Holt is talking about the south central shore: 97 acres stretching from South First Street to the Joe's Crab Shack on Riverside Drive and from the lake to Barton Springs Road. According to Fregonese Associates, an urban planning company hired by the city, the shore is prime real estate and development isn't stopping.

"The total market value of those buildings is just shy of $2 billion," said John Fregonese, president of Fregonese Associates.

"Where we have some big property owners, the Statesman, the Crockett, they don't have plans to go anywhere yet, but over the next 10 or 20 years, the economic forces indicate that they may likely decide it's time to do something different," Holt said.

So, the city is creating a plan for developing the shore. At a public meeting held Tuesday night, PennPraxis, a design firm also hired by the city to study the area, presented its vision.

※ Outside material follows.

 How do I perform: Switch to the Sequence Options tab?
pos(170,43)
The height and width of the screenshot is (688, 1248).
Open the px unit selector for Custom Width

"The team that I led thought it could be a mixture of uses from housing to office to retail with a lot of open space, that this was really an opportunity to bring Austin to the river-front," said PennPraxis executive director Harris Steinberg.

That's something Austinites say they want.

"There's a lot of buildings downtown, and there's good access from downtown, so I don't think the buildings and the parking lots are the problem," said Hyde.

"I'd like to see good access to the lake for the public, and I'd like to see a good walkable community there," said Austinite Charles Naeve.

Over the next few months, the city will host additional public forums to hear input.